#### [Document section]
----------------

Intercultural explorations of ‘hospitality’ and ‘integration’

Researchers: Dr Jane Wilkinson and Dr Sibylle Ratz

With Forth Valley Welcome and local community New Scots during Summer 2025

Jane and Sibylle started their collaboration with Forth Valley Welcome (FVW), a third-sector organisation, in 2022-23 when they first received public engagement funding from Edinburgh Napier University as part of a team of researchers. FVW supports refugees and New Scots (people who have recently moved to Scotland, including refugees and migrants) in the Forth Valley region of Scotland, and the original collaboration had enabled the researchers to co-create ‘cultural presentations’ about Ukraine and Afghanistan with groups of refugee women from these countries. The presentations were shared with volunteers and members of the Stirling Council Resettlement Team and were further developed by the co-creators for various occasions (for instance the refugee festival in 2023).

The current round of funding enabled Jane and Sibylle to continue their good working relationship with employees and service-users of the organisation. Initial planning meetings allowed the researchers to hear about projects which their colleagues from FVW were keen to pursue, and the team considered how Jane and Sibylle could be involved in these activities. The main events which were eventually chosen and co-led by colleagues / service-users from FVW and the researchers from ENU were a photography workshop for New Scots and Ukrainians, language tasters in Ukrainian, Pashto and Arabic, and a traditional Ukrainian ‘petrykivka’ painting workshop. The photography workshop fed into an exhibition of photographs (‘From Milestones to Moments’) and this exhibition, along with the language and art workshops, took place in Stirling as part of the refugee week in June 2025. The audience at the Refugee Festival Scotland was made up of volunteers working for FVW as well as visitors from the general public. Not all of the planned activities have taken place so far, and the collaboration is due to continue into the new academic year 2025-26.

----------------

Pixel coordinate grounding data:
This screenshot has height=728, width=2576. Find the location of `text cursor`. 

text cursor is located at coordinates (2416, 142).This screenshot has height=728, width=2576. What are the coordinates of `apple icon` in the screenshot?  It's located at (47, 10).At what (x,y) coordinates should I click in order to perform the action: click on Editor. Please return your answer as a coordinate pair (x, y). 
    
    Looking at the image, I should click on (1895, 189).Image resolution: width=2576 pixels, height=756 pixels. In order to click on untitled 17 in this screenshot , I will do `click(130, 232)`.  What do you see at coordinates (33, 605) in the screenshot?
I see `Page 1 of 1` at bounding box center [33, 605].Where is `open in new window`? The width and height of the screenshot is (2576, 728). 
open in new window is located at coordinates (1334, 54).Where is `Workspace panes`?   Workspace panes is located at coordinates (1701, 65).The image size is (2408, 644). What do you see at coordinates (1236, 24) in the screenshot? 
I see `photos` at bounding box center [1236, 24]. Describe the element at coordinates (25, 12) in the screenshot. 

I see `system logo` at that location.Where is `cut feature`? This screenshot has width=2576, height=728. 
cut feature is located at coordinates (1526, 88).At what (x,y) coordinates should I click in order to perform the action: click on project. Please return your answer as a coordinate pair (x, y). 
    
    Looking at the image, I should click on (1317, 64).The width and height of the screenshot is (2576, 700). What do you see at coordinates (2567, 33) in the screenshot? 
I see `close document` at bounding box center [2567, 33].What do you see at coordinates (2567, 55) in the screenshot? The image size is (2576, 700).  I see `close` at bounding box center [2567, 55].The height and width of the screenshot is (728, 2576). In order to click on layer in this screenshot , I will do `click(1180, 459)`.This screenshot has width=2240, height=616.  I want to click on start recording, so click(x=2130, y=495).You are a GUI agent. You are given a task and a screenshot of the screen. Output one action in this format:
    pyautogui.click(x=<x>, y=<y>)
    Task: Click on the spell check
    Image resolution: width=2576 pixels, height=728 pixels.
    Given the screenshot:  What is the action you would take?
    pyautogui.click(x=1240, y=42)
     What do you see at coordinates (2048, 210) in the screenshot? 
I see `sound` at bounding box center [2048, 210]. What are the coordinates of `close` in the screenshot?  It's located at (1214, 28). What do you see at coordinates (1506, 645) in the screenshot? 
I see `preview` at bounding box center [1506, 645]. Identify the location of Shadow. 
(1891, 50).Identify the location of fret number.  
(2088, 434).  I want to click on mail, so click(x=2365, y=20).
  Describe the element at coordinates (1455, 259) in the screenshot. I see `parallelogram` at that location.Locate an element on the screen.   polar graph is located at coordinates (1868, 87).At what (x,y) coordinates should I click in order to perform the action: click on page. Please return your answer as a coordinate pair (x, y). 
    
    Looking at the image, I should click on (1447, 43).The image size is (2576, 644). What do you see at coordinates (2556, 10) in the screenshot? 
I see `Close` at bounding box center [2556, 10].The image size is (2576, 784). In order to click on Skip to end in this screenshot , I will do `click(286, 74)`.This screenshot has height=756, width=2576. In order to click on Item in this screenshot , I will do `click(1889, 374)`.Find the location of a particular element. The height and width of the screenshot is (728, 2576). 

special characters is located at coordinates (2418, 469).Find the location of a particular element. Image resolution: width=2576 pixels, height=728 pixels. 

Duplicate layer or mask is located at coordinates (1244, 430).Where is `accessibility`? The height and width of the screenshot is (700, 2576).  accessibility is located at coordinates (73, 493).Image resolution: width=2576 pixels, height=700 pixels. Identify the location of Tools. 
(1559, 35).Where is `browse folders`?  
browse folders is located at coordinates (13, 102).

----------------

#### [What this exercise asks]
a) List the main events that the project description says were chosen and co-led by Forth Valley Welcome and the researchers.
b) Write the next part of the project description on hospitality and integration, starting after its final sentence.

#### [Answers to the exercises]
a)
- A photography workshop for New Scots and Ukrainians
- Language tasters in Ukrainian, Pashto and Arabic
- A traditional Ukrainian 'petrykivka' painting workshop

b)
The aims of this collaboration were to create and foster a strong relationship with FVW and the people they support, and to allow space for activities which demonstrate a ‘reciprocal’ understanding of hospitality and integration based on dialogue and mutual understanding. This approach to integration is in line with the New Scots Refugee Integration Strategy which was developed by the Scottish government in 2024 and describes integration as an inclusive approach featuring ‘equitable interactions between people from diverse cultures through dialogue and respect’.

In addition to the public events, the researchers and their FVW colleagues planned and presented a round table-style discussion at the MeCCSA conference on ‘Identity & Belonging’ hosted by ENU. This gave the FVW partners (as members of the ‘public’) the opportunity to become equal ‘research partners’ and to share both their learning from the project and their wider work with an academic audience.

Small bottles of paint and brushes are on a table with three pictures of red flowers. This is a traditional Ukrainian craft called Petrykivka

Three women (Jane Wilkinson, Yuliia Vasylieva and Sibylle Ratz) sit behind tables in front of a screen in a classroom.